由圖3可知，未誘導對照組的RAW264.7細胞上清液中只含有少量的NO，給予LPS誘導后，細胞上清液中NO含量較未誘導對照組顯著提高（P＜0.05），表明體外RAW264.7細胞炎癥模型建立成功。固體發酵前后蕨菜醇提物對LPS誘導RAW264.7細胞NO的含量均有明顯的抑制作用，且隨著樣品濃度增加，細胞模型中NO的含量逐漸減少，與LPS組比較，差異均有統計學意義（P＜0.05）。木蹄層孔菌、靈芝和裂褶菌固體發酵后蕨菜醇提物抑制NO生成的作用較發酵前顯著增強，當質量濃度達到0.2 mg/mL時，對NO生成的抑制率分別為58.61%、63.57%、69.46%，而未發酵蕨菜醇提物的抑制率為27.09%。抗炎癥作用排序為裂褶菌發酵組＞靈芝發酵組＞木蹄層孔菌發酵組＞未發酵組，說明3 種真菌對蕨菜進行固體發酵，可以明顯提高其抗炎癥作用，這可能與發酵過程中這3 種真菌的代謝活動使蕨菜的總黃酮含量升高有關。有大量研究顯示，黃酮類物質能夠抑制LPS誘導RAW264.7細胞NO的釋放，具有良好的抗炎癥作用[33-34]。

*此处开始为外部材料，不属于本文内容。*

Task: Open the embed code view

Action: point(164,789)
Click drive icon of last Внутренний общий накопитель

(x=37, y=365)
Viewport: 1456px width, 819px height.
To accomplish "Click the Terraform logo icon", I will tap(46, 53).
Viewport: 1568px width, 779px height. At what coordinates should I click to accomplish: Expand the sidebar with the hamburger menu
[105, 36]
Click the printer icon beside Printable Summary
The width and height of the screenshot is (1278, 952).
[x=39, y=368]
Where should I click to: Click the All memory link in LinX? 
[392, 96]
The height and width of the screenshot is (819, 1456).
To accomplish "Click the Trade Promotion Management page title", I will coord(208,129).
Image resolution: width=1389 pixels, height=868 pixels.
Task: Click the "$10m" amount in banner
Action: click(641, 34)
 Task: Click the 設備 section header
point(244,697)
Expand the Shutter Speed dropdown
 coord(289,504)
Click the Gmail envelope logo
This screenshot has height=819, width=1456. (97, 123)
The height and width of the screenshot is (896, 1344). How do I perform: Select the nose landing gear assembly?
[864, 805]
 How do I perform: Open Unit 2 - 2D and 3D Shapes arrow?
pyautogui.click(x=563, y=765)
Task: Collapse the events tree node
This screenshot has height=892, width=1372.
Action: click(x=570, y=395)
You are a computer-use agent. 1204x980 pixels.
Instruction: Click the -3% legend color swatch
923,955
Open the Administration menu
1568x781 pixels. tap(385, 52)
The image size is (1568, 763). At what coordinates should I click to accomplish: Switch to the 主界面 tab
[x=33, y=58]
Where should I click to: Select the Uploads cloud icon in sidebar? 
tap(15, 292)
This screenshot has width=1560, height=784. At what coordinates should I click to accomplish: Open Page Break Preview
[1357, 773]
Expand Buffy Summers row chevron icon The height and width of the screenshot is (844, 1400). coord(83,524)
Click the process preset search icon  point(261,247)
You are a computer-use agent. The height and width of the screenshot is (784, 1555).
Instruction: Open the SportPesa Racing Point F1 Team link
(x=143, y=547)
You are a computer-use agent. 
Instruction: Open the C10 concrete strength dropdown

2.6 發酵前后蕨菜醇提物的總酚、總黃酮含量與體外抗氧化、抗炎癥活性的相關性分析

表4 發酵前后蕨菜醇提物的總酚、總黃酮含量與體外抗氧化、抗炎癥活性的相關性分析Table 4 Correlation analysis between total phenolic and total flavonoid contents and antioxidant and anti-inflammatory activities of native and fermented PAEE

目前很多研究表明，植物中的化學成分含量與其生物活性之間存在著良好的相關性。陳瑋玲等[35]研究表明青錢柳葉不同提取物中總酚、總黃酮含量與DPPH自由基清除能力、還原能力之間呈正相關，與總抗氧化能力呈顯著負相關。黃士淇等[29]研究不同真菌發酵對墨江紫米多酚及其抗氧化性的影響，結果表明發酵前后墨江紫米的抗氧化性與總酚含量有關，而與總花色苷含量變化不相關。由表4可知，發酵前后蕨菜醇提物的總酚含量與ABTS＋·清除能力具有較好的相關性，其次為DPPH自由基清除能力，與體外抗炎癥作用無顯著相關性，其中總酚含量與ABTS＋·、DPPH自由基清除能力的相關系數分別為0.980、0.955。相關性分析顯示，發酵前后蕨菜醇提物的總黃酮含量與ABTS＋·、DPPH自由基清除能力無顯著相關性，但與體外抗炎癥作用呈顯著正相關，相關性系數為0.954。

3 結 論

本研究結果表明，經過木蹄層孔菌、靈芝和裂褶菌3 種功能真菌的固體發酵，蕨菜醇提物的總酚含量、總黃酮含量以及體外抗氧化、抗炎癥作用均受到顯著的影響。發酵后蕨菜醇提物的總酚含量較發酵前明顯下降，總黃酮含量顯著增加，抗氧化能力降低，抗炎癥作用得到有效提高。發酵前后蕨菜醇提物的總酚含量與其抗氧化能力有較好的相關性，總黃酮含量與抗炎癥作用呈顯著正相關。發酵前后蕨菜的總酚、總黃酮物質種類繁多，需進一步分離純化，以篩選出更加明確有效的抗氧化和抗炎癥活性成分。本研究結果為進一步開發和利用蕨菜資源提供科學理論依據。